I thought I could pass the full variable name (with the tags included) and OpenTBS would correctly parse the value, so I tried the following:

$data = ['</text:span>tipoDocumento<text:span text:style-name="T7">' => 'somevalue'];
$tbs = new clsTinyButStrong;
$tbs->Plugin(TBS_INSTALL, OPENTBS_PLUGIN);
$tbs->LoadTemplate($templatePath, OPENTBS_ALREADY_UTF8);
// Note that we need to send an array of arrays to $data,
$tbs->MergeBlock($block, 'array', [$data]);

But this results in a TBS error:

<b>TinyButStrong Error</b> in field &#91;b.</text:span>tipoDocumento<text:span text:style-name...]: item '&lt;/text:span&gt;tipoDocumento&lt;text:span text:style-name' is not an existing key in the array. <em>This message can be cancelled using parameter 'noerr'.</em>

I've done some debugging and figured that, at the core tbs_class.php, line 1177 (in meth_Locator_Replace(), which is where the error is throwed), the content of $Loc->SubLst[$i] is </text:span>tipoDocumento<text:span text:style-name, which doesn't match the value in my array.

So, I'm assuming that for some reason, TBS is exploding the index by the equal sign (=) which causes this issue. So,

  1. Is this on purpose?
  2. Can this be fixed (in case of a bug) to allow tags with equal signs?
  3. Is there a better way to avoid tags in variablesor is there a way t avoid this in LibreOffice?

Solution

  • @Skrol29's answer is the most reliable solution.

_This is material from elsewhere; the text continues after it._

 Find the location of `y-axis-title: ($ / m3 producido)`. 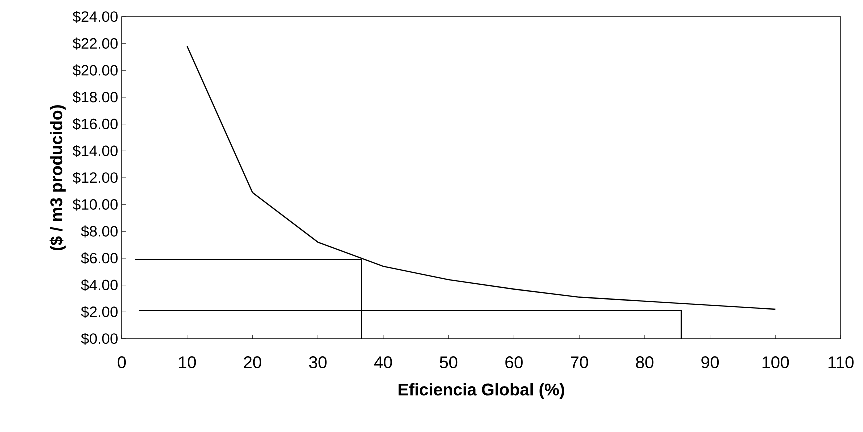

y-axis-title: ($ / m3 producido) is located at coordinates (58, 178).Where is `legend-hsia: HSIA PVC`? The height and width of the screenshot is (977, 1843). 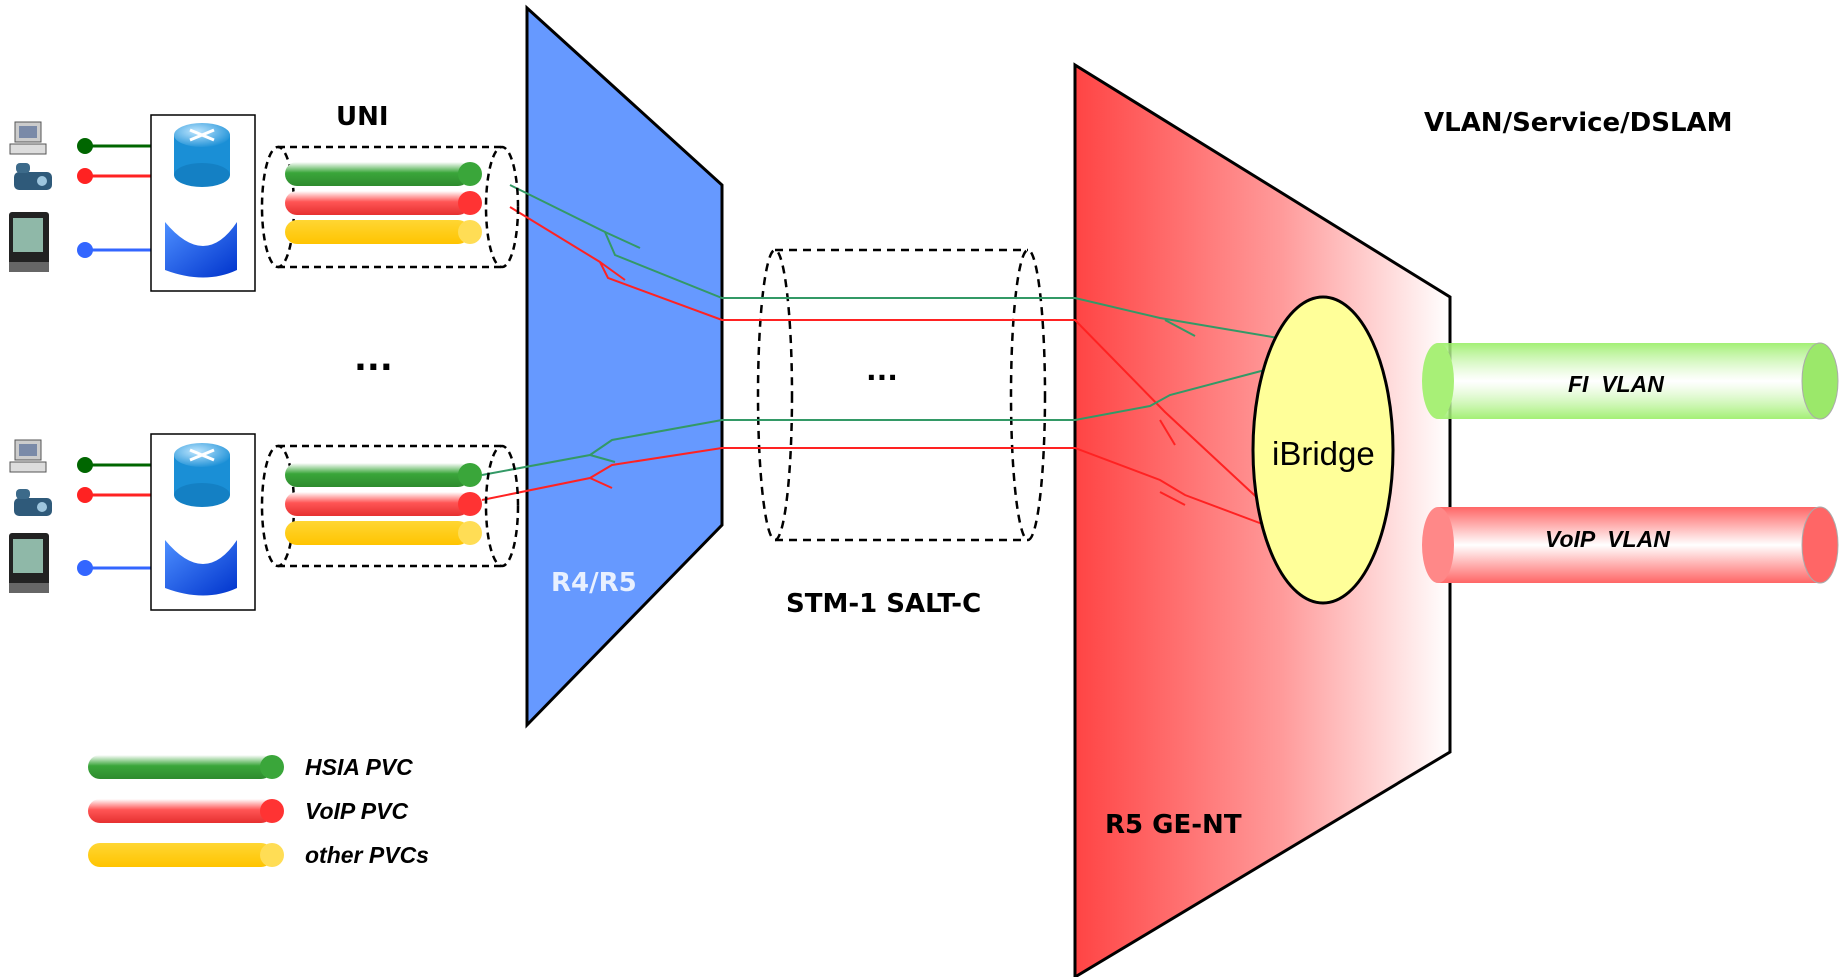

    However, one of the reasons we're using templates is to enable the end users to edit them, and it won't be easy to explain them why they need to do that, because there's no visual changes in LibreOffice (or Microsoft Office, for that matter).

    So, I ended up parsing the template source before saving it, thus removing all XML tags from the variables.

    This is the code I use whenever a new template file is uploaded:

    // Create a temporary file, only to load it with TBS
    // $fileContents is the binary file contents and $extensao is the file extension
    $filePath = intranet_storage_path(sha1($fileContents) . '.' . $extensao, 'tmp');
    // Store the binary contents in the file path
    file_put_contents($filePath, $fileContents);
    
    // Create a new TBS instance and load OpenTBS
    $tbs = new clsTinyButStrong;
    $tbs->Plugin(TBS_INSTALL, OPENTBS_PLUGIN);
    
    // Load the temporary file
    $tbs->LoadTemplate($filePath, OPENTBS_ALREADY_UTF8);
    
    // Find all variables (the only block name is 'b')
    preg_match_all(
        "/(\[b\.  # Start by finding a part of [ followed by the block name and a dot
        [^.\];]+  # Now we should get all characters until one of the following is found: `.` (dot), `]`, `;
        [\]|;]    # Stop the regex when a `]` or `;` is found.
        )/ix",
        $tbs->Source,
        $matches
    );
    
    // Loop through all the found variables
    $searched = $replaced = [];
    foreach ($matches[0] as $var) {
        // Fill the $searched and $replaced where $searched is the real variable name 
        // with XML tags (if they exist) and $replaced is the variable without tags
        $searched[] = $var;
        $replaced[] = strip_tags($var);
    }
    
    // Replace the contents of the Source
    $tbs->Source = str_replace($searched, $replaced, $tbs->Source);
    
    // Store the final template file with variables without XML
    $tbs->Show(OPENTBS_FILE, $filePath);
    

    I must state that this solution will result in an invalid XML when there's only a open or close tag within the variable. The following examples will break the XML (and you'll not be able to open nor parse the document):

    <text:span text:style-name="T7">[b.tipoDocumento<text:span text:style-name="T7">]</text:span>
    // OR
    <text:span text:style-name="T7">[b.</text:span>tipoDocumento]</text:span>
    

    However, from the test cases I've had, there's always an opening and closing tag (as presented in the question), so stripping them will result in a valid XML.